__Extract provided__:
Jackson goes to great pains to fully place us into the 1970's style, and this, for me, is where the movie is its most successful, because the style itself becomes a kind of character, as once Susie leaves this mortal coil and enters her imagined dream world, it's populated with heavy symbolism from that 1970's life she once inhabited: the flights of wooden birds in her father's study become a flight of tree leaves turning into birds; the ships in bottles become real ship-size bottle ships that crash into shore when her father's grief drives him to bust up his prize collection. Even that mall gazebo takes a symbolic turn as Susie's center of gravity and symbolic self.

Here, then, one might begin to see the similarities to Jackson's earlier work. The teenage Susie's 1970's world of Partridge family and shopping malls is not too dissimilar from the idealized home of the Hobbits, and the existential threat to this world posed by creepy George is no less distressing than Mordor itself. And if one looks at The Lovely Bones as a kind of Lord of the Rings for our times, then I think the incoherent mythology of the afterlife it portrays starts to make a bit more sense.

This interpretation of Susie as a kind of floating spirit that needs to learn to accept her own death is startling and wonderful, at first: the moment when Susie is killed and only hours later realizes what's happening is handled with enough originality and grace to take your breath away (she breezes past another young girl, running to escape George's clutches, and eventually finds her family, and then her killer). But I say "incoherent" because thereafter, it's not quite clear if Susie's incarnation follows the traditional ghostly rules of something like Ghost, if she's more in a momentary psychological fantasy land (like the cloyingly awful What Dreams May Come), or if this is some kind of Catholic interpretation of purgatory. It seems to be a bit of each and none of these - if anything, the vast beautiful psychological landscapes Susie inhabits most closely resemble the cosmic journey taken by Jody Foster in Contact.

__Data for review__:
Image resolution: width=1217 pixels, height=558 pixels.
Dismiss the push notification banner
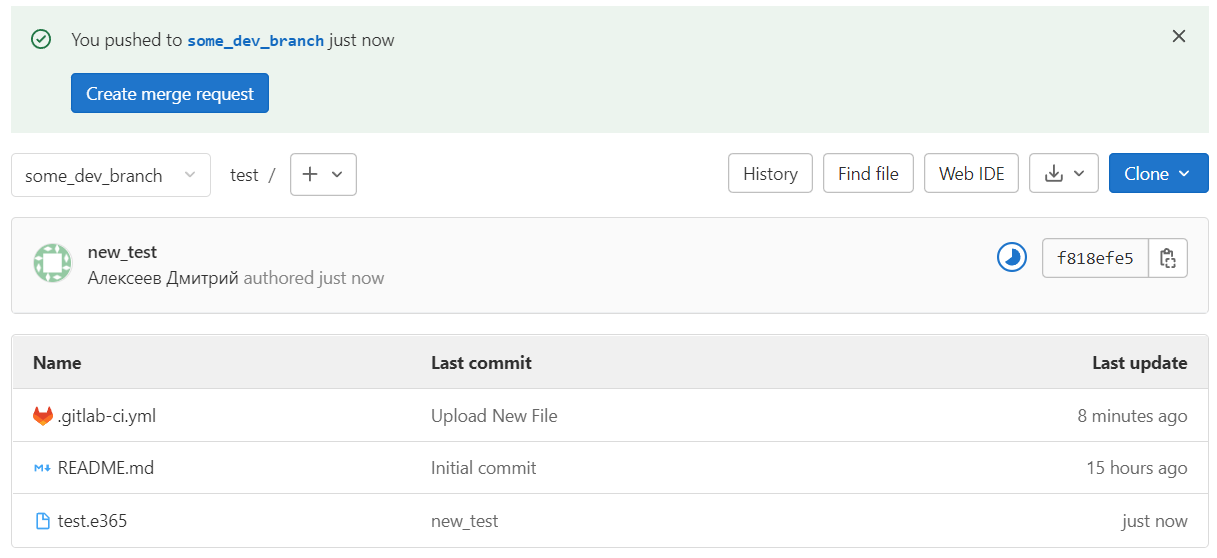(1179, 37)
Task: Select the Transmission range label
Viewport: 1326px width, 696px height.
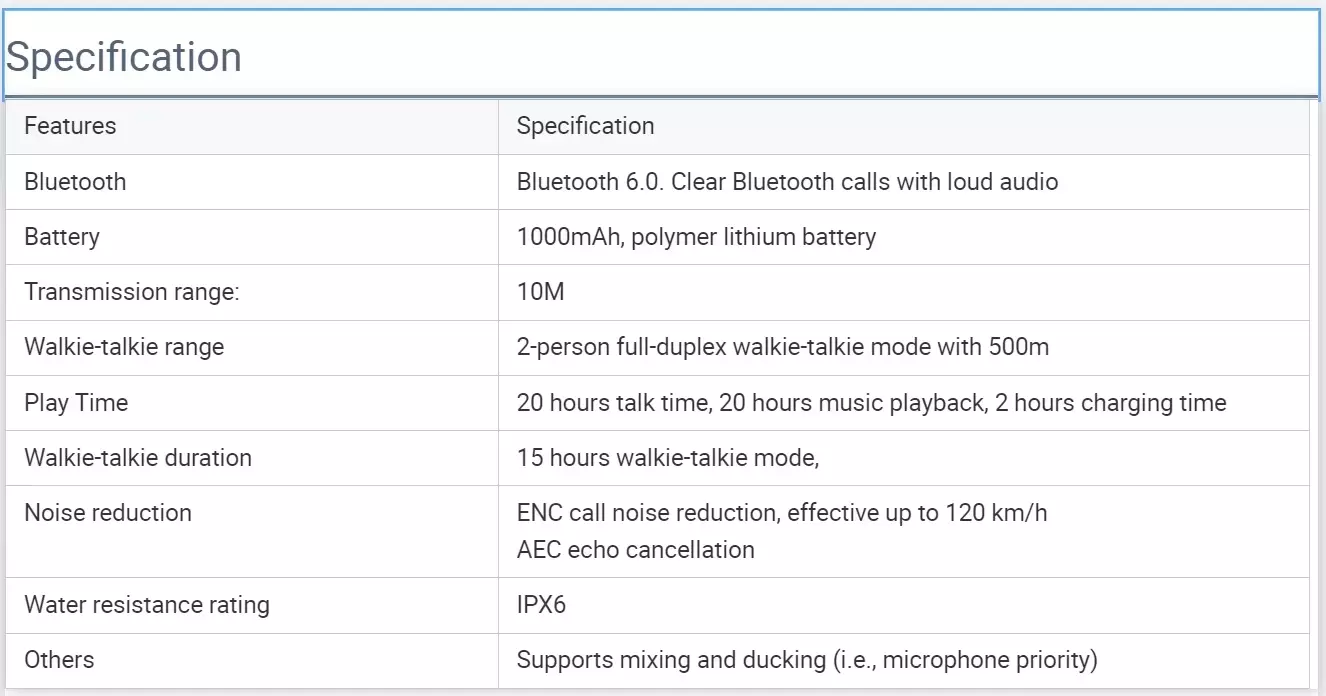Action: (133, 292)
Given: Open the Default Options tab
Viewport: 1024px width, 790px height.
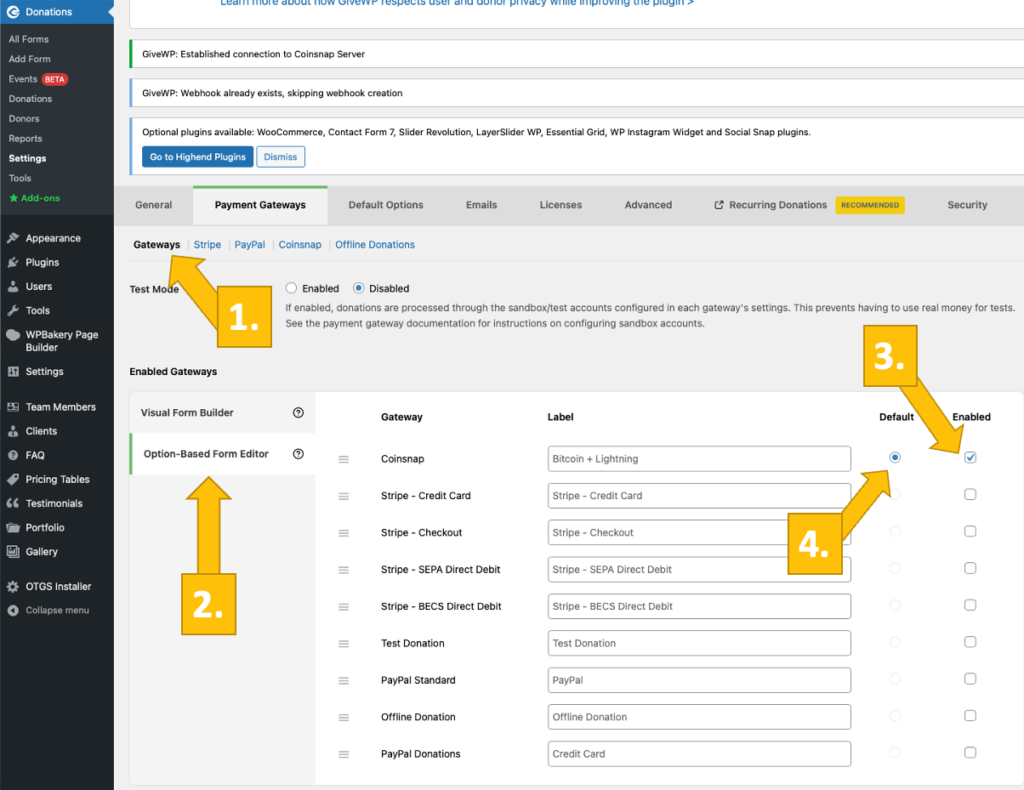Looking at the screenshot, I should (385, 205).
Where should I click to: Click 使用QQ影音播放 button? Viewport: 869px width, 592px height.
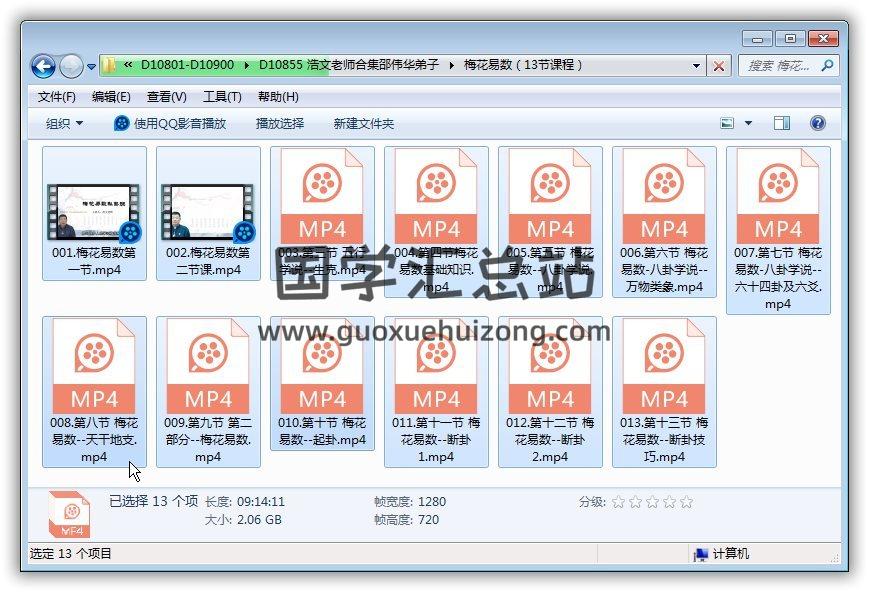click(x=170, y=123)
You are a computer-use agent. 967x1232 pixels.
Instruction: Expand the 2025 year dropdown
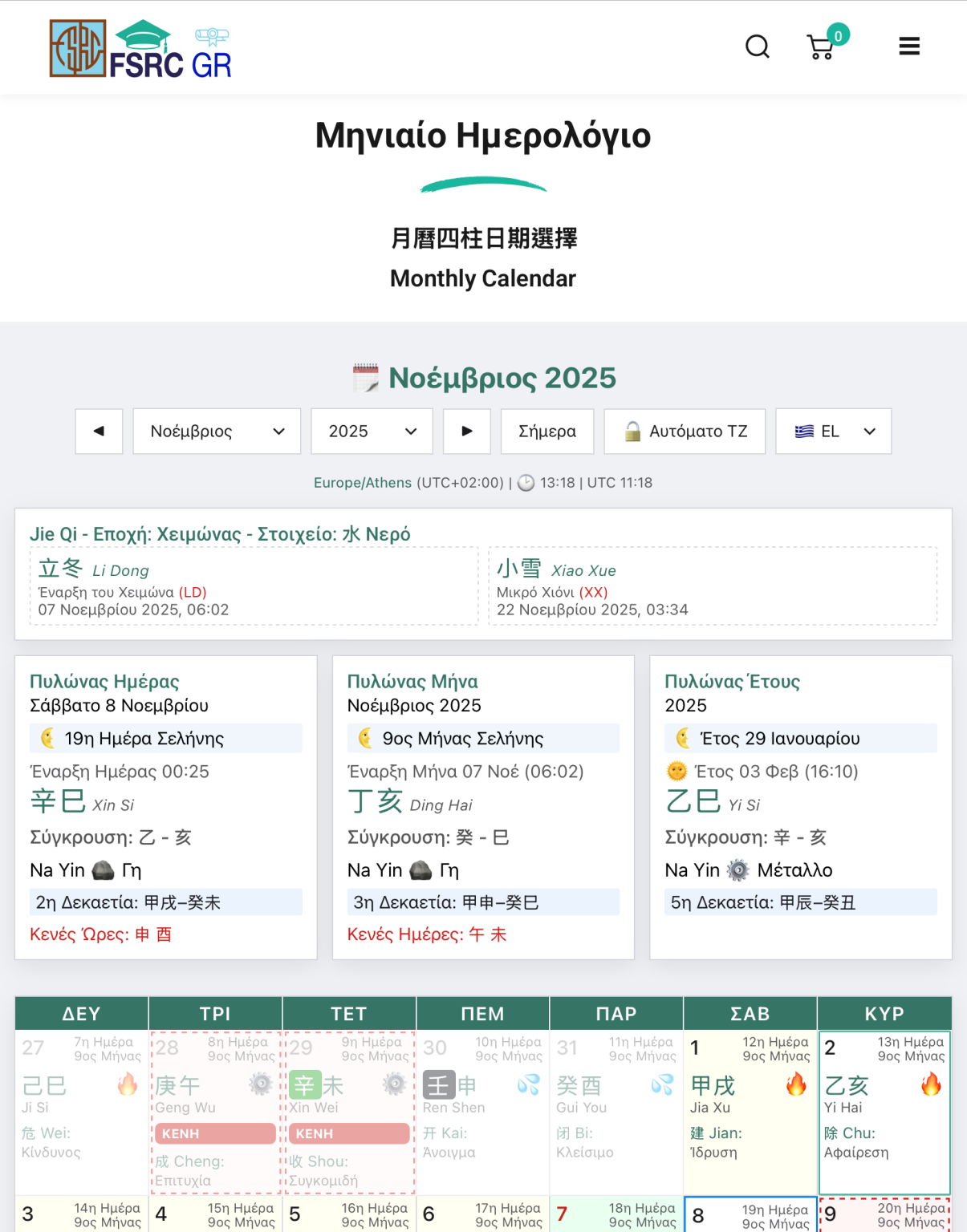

__Activities__:
a – Answer these questions about the review of The Lovely Bones:
(i) What do the wooden birds in her father's study become in Susie's dream world?
(ii) What does the review say the threat posed by creepy George is no less distressing than?
(iii) Which film's cosmic journey do Susie's psychological landscapes most closely resemble?
b – Copy the review of The Lovely Bones from "Here, then, one" to "bit more sense.".
The lines have nothing to do with the review.

__Results for the exercise__:
a –
(i) A flight of tree leaves turning into birds.
(ii) Mordor itself.
(iii) Contact.

b –
Here, then, one might begin to see the similarities to Jackson's earlier work. The teenage Susie's 1970's world of Partridge family and shopping malls is not too dissimilar from the idealized home of the Hobbits, and the existential threat to this world posed by creepy George is no less distressing than Mordor itself. And if one looks at The Lovely Bones as a kind of Lord of the Rings for our times, then I think the incoherent mythology of the afterlife it portrays starts to make a bit more sense.